Four vintages are currently available: 2012 through 2015. The 2012 has 8.5 grams of residual sugar, and its really well situated within the entire wine—the nose is honeyed with caramel inflections and a touch of crème brulée; the rich and creamy mouthfeel is so inviting. The 2013 has a smokier character, and the same great texture; it’s a more mineral-driven wine, with a nice thread of acidity. The 2014 is from a difficult vintage (rain throughout August) but you really wouldn’t be able to tell; it’s perhaps a bit more one-note although still wonderfully textured and fresh. The 2015 is very mineral, with wet stones on the nose and palate, and it’s fresh and a touch nutty. These are nuanced wines that deserve to be cellared for a couple of years.

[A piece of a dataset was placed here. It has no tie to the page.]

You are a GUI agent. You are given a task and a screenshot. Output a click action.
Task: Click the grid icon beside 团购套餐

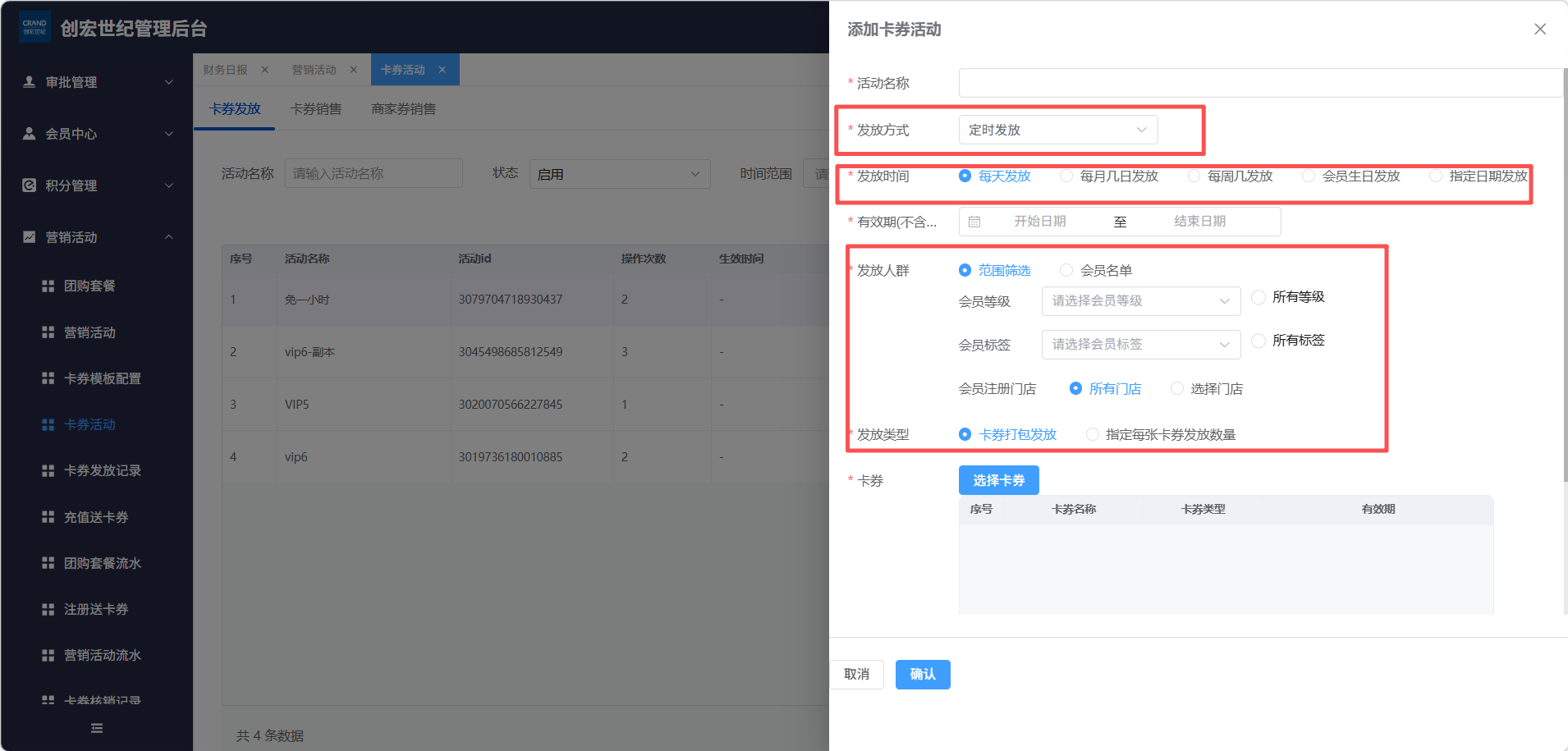click(48, 286)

I definitely recommend grabbing one of these bottles if you see them in retail (I hear that Vintry currently carries some); but look out for the Arndorfer wines in general—they have a very good Gruner-Riesling blend that runs about $18-20 on the shelf, as well as a really nice Zweigelt rosé. In general, the Arndorfer wines are real gems and are likely to only get more and more interesting with each passing harvest.